Most central banks, including the RBI, look at a measure of core inflation to forecast consumer price inflation. It is a measure that captures demand conditions in the economy. Core inflation excludes the most volatile part of inflation, caused by transitory factors that must be excluded while making inflation forecasts. In recent months, core inflation, whether measured by the non-food, non-fuel WPI or the non-food WPI, has declined to below 3 per cent. It has been below 5 per cent for most of 2013, creating confidence that this is not simply a one-off phenomenon. We usually see high persistence in this measure of inflation. It therefore suggests that core inflation is likely to remain low.

The second element in a discussion on the choice of monetary policy is the output gap. While there appears to be a decline in India's potential output, the actual fall in output appears to be much larger. This indicates that there is an increase in the output gap. An increase in demand can expand output even without an increase in capacity. This increase in demand can come from external or internal sources. In our case, there is not much of a case for fiscal expansion, since the deficit is already high and its increase can lead to other difficulties, such as a fall in the country's credit rating. Monetary easing can, however, help increase demand by households and firms.

COLLECTED MATERIAL:

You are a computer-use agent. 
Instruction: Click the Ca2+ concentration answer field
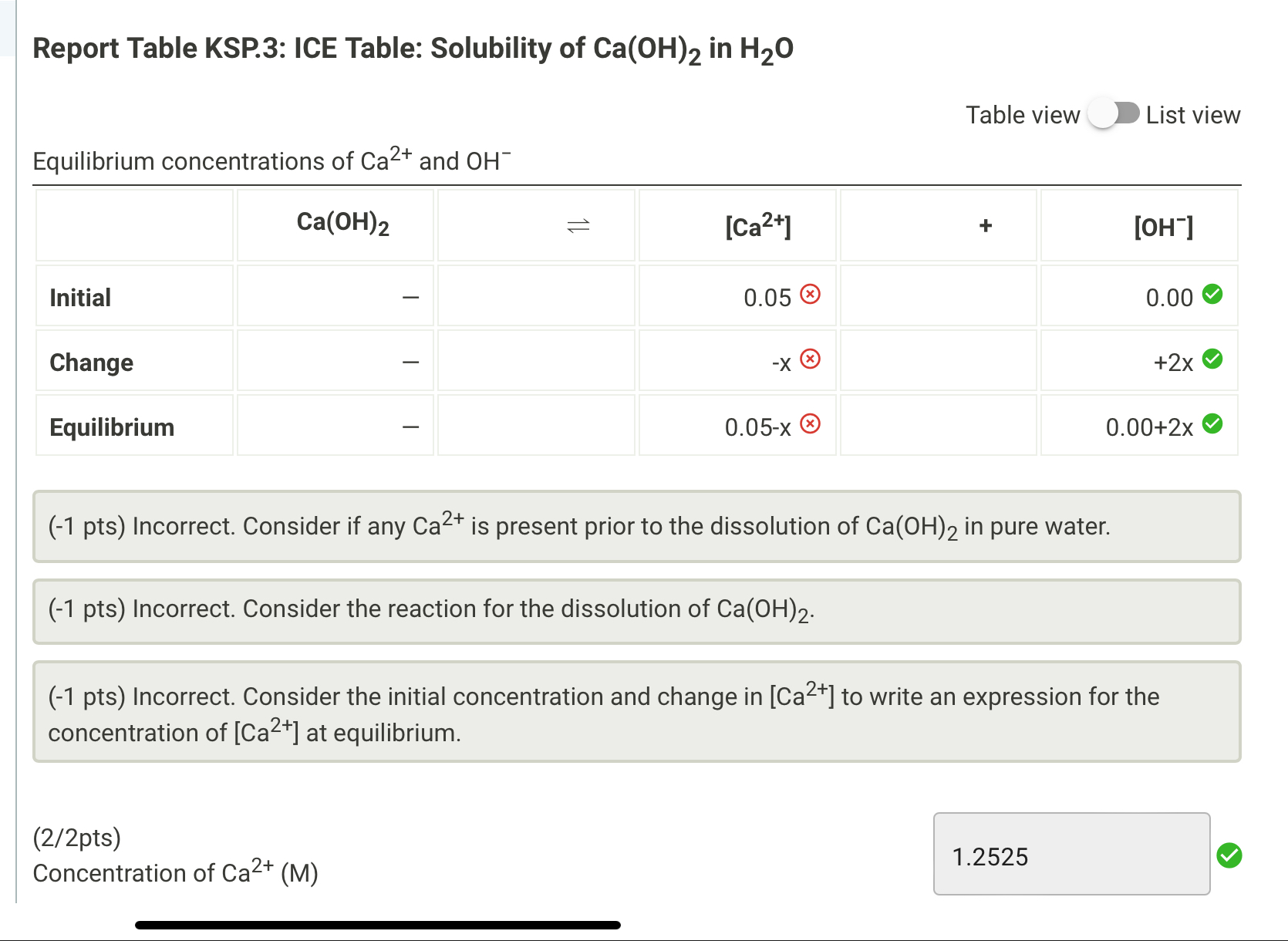[1071, 855]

AIM: Write out word for word the part of the inflation and monetary policy text above that starts at "The second element" and stops after "households and firms.".

FULL ANSWER:
The second element in a discussion on the choice of monetary policy is the output gap. While there appears to be a decline in India's potential output, the actual fall in output appears to be much larger. This indicates that there is an increase in the output gap. An increase in demand can expand output even without an increase in capacity. This increase in demand can come from external or internal sources. In our case, there is not much of a case for fiscal expansion, since the deficit is already high and its increase can lead to other difficulties, such as a fall in the country's credit rating. Monetary easing can, however, help increase demand by households and firms.